Личная и творческая судьба этого писателя не может не восхищать. Привлекают его изобретательность, интеллект, трудолюбие – ни дня без строчки![17] – искренность, верность своим принципам.
Сегодня Барт не возражает более противхарактеристики своего творчества как постмодернистского. В отличие от Пинчона, он любит теоретические построения, охотно объясняет собственные писательские интенции и взгляды, характерные для всех тех, кого не всегда оправданно относят к приверженцам постмодернизма.

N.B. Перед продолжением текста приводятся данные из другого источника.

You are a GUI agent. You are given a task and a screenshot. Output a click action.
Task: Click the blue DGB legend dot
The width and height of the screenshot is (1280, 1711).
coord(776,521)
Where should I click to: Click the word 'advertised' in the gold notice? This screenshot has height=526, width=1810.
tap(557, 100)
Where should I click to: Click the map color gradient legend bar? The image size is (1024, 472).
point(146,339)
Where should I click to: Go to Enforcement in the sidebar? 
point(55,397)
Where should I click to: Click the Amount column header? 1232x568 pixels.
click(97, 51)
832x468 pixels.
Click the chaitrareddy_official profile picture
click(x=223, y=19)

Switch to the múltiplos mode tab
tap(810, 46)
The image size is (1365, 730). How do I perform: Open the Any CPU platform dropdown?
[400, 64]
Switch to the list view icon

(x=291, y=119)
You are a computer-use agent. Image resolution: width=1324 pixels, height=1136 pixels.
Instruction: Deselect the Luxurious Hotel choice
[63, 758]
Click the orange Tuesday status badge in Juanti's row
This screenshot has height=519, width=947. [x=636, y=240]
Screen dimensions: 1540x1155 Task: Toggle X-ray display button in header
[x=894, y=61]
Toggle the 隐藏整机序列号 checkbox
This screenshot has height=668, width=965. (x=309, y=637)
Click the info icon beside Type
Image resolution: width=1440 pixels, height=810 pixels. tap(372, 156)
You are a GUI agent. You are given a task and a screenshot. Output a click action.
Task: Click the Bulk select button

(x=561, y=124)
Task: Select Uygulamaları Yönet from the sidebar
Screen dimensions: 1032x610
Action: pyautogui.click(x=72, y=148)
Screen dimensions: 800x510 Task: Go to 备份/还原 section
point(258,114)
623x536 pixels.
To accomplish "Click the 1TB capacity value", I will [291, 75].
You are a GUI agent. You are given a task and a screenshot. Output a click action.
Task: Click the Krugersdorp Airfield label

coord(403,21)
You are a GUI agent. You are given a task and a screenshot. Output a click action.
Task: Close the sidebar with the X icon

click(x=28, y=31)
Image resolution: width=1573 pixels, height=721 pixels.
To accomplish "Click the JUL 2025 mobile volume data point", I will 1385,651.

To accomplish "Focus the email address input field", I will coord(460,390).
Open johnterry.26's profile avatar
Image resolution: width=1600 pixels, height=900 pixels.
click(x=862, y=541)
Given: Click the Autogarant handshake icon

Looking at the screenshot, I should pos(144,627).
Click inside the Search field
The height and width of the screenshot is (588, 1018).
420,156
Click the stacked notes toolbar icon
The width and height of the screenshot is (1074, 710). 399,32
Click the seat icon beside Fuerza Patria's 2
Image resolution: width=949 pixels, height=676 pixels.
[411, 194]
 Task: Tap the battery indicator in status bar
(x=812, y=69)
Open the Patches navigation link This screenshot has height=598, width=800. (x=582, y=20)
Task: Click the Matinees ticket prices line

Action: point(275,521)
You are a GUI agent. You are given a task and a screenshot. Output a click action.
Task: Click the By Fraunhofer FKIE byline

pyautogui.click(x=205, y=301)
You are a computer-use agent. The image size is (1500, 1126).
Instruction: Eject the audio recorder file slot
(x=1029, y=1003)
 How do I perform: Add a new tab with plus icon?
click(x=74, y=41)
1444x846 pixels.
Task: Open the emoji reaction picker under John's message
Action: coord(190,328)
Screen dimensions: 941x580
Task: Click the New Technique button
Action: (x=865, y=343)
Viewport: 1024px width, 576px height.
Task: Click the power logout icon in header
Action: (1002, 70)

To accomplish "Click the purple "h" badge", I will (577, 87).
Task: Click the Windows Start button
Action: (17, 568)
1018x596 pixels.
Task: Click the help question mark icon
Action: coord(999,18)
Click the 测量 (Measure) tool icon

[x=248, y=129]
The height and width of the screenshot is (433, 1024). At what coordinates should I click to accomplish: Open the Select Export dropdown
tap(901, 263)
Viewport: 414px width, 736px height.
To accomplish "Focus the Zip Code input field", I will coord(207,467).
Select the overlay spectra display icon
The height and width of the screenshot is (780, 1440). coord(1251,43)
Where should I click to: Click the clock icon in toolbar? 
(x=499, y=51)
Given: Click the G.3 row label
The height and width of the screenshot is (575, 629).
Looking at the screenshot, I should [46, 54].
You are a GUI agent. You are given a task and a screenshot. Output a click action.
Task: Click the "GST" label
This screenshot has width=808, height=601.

В одной из своих статей 60-х гг. автор «Плавучей оперы» утверждал, что «искусство, в конечном счете, создается ради самого искусства, независимо от того, что имел в виду его создатель». Писатель, по Барту, уподобляется Богу, который творит свою вселенную[18], но сам живет в совершенно ином измерении. В другой статье этого же периода Барт просит свою музу освободить его от любой социально – исторической ангажированности, влияние которой еще можно заметить в его первых романах. Таким образом, писатель – постмодернист оставляет за собой право творить художественный мир, живущий по своим законам и не соотнесенный с объективной реальностью, в которой живет его создатель. Одним из способов сотворения такого мира является игра. При этом Барт использует различные виды игры: на уровне слов и понятий; с литературными стилями; с идеями предшествующей литературы и т. д.
В своей теоретической статье 1967 г. «Литература исчерпанности» он пытается найти ответ на вопрос, как можно писать прозу после Набокова и Беккета, опираясь на авторитет только что обретенного нового кумира – Борхеса. Барт утверждает, что искусство вступило впору истощения, формы его отработаны, выхолощены и продлить его существование можно лишь с помощью новой постмодернистской техники. Предвосхищая мысль Л. Фидлера о необходимости создания искусства не только для элиты или масс, Барт пишет: «По моим понятиям, идеальный писатель постмодернизма не копирует, но и не отвергает своих отцов из двадцатого века и своих дедов из девятнадцатого. <…> Он, может быть, и не надеется растрясти поклонников Джеймса Миченера[19] и Ирвинга Уоллеса[20], не говоря о лоботомированных масскультурой неучах. Но он обязан надеяться, что сумеет пронять и увлечь (хотя бы когда-нибудь) определенный слой публики – более широкий, чем круг тех, кого Манн звал первохристианами, то есть чем круг профессиональных служителей высокого искусства. <…> Идеальный роман постмодернизма должен каким-то образом оказаться над схваткой реализма с ирреализмом, формализма с «содержанизмом», чистого искусства с ангажированным, прозы элитарной – с массовой.